A study by researchers at the German Primate Center (DPZ)—Leibniz Institute for Primate Research together with colleagues from Hannover Medical School and Friedrich-Alexander-University Erlangen-Nürnberg shows that most of the therapeutic antibodies available for treatment of COVID-19 patients do not inhibit BA.2.12.1, BA.4, and BA.5 at all or only inhibit with reduced potency.
The antibody Bebtelovimab constitutes the only exception, since this antibody blocked all tested variants with high efficiency. Furthermore, the study shows that the omicron subvariants BA.2.12.1 and especially BA.4 and BA.5 are inhibited worse than their predecessors BA.1 and BA.2 by antibodies generated after vaccination or inoculation followed by infection. Thus, BA.2.12.1, BA.4, and BA.5 are immune escape variants. A pass-through infection with "old" omicron subvariants confers only limited protection against infection with "new" subvariants. The research was published in The Lancet Infectious Diseases.
New SARS-CoV-2 variants emerge because of errors during viral genome replication. Thus, the virus acquires mutations that change the viral proteins, including the surface protein, spike, the central target of the antibody response. In case the mutations reduce recognition of the spike protein by antibodies, such variants become more adept at spreading among people with preexisting immunity due to vaccination or past infection.

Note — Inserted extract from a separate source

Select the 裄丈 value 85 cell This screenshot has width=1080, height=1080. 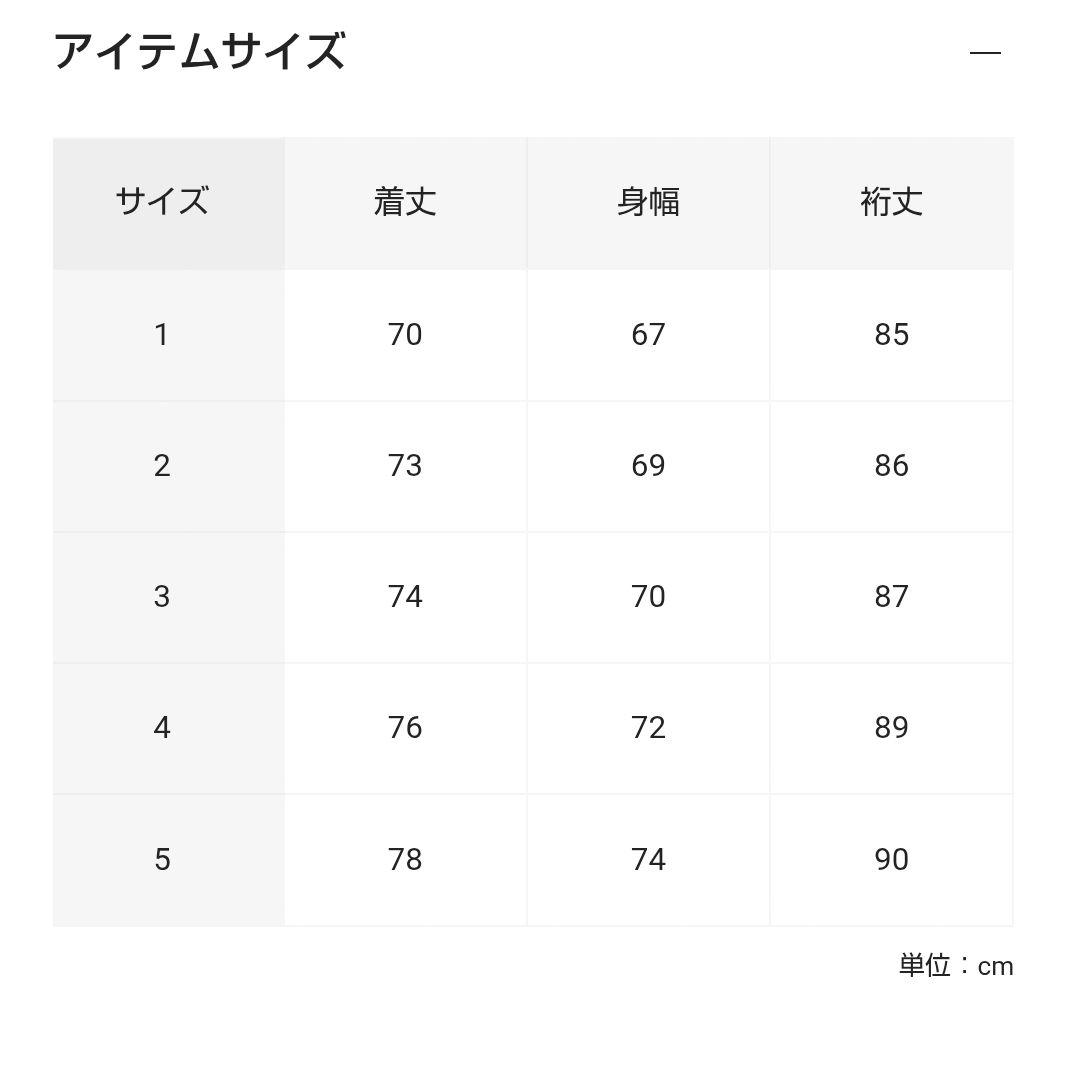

Infection researchers at the German Primate Center specialize in the analyses of SARS-CoV-2 inhibition by antibodies. With colleagues at Hannover Medical School and Friedrich-Alexander-University Erlangen-Nürnberg, they have investigated inhibition of the SARS-CoV-2 omicron subvariants BA.2.12.1, BA.4, and BA.5 by antibodies. BA.2.12.1, BA.4, and BA.5 (the spike protein of the latter two subvariants is identical) are becoming dominant in several countries and BA.5 is largely responsible for the recent uptick of cases in Germany.
The team, including Prerna Arora, Markus Hoffmann and Stefan Pöhlmann at the German Primate Center, found that out of ten therapeutic antibodies studied only two were able to at least partially inhibit BA.2.12.1, BA.4, and BA.5 and that only one antibody, Bebtelovimab (LY-CoV1404), efficiently blocked infection by all omicron subvariants.
"These results confirm a trend that we have already seen in previous studies: omicron subvariants are not appreciably inhibited by most therapeutic antibodies and the few antibodies that inhibit frequently do so in a subvariant-specific fashion. Therefore, it is important to develop new antibodies in order be prepared for future subvariants," says Prerna Arora, first author of the study.
Antibodies from unvaccinated individuals that were infected with omicron subvariants BA.1 or BA.2 in spring 2022 neutralized BA.2.12.1 with similar efficiency but were much less potent against BA.4 and BA.5. Therefore, it is likely that a previous BA.1 or BA.2 infection provides little protection against a subsequent infection with BA.4 or BA.5.
Antibodies induced by three immunizations with the mRNA vaccine of BioNTech/Pfizer blocked all omicron subvariants. However, inhibition was less efficient as compared to that measured for a virus that circulated early during the pandemic, and inhibition of BA.2.12.1, BA.4, and BA.5 was less efficient as compared to BA.1 and BA.2. Similar results were obtained for antibodies induced upon vaccination plus breakthrough infection. Although this so-called hybrid immunity conferred overall higher neutralizing activity against all variants tested, inhibition of BA.2.12.1, BA.4 and BA.5 was significantly reduced.
"BA.2.12.1 and particularly BA.4 and BA.5 are antibody evasion variants. Vaccination will still protect against severe disease induced by these variants but protection might be somewhat less efficient as that measured for previously circulating variants," says Markus Hoffmann, senior author of the study.
"Our future studies must show whether BA.2.12.1, BA.4 and BA.5 are not only less efficiently inhibited by antibodies but are also better at infecting lung cells. If this is the case, then an uptick in hospitalizations might be the consequence, although it should be stated that this has so far not been observed in South Africa, where BA.4 and BA.5 were first detected," comments Stefan Pöhlmann, who headed the study jointly with Markus Hoffmann.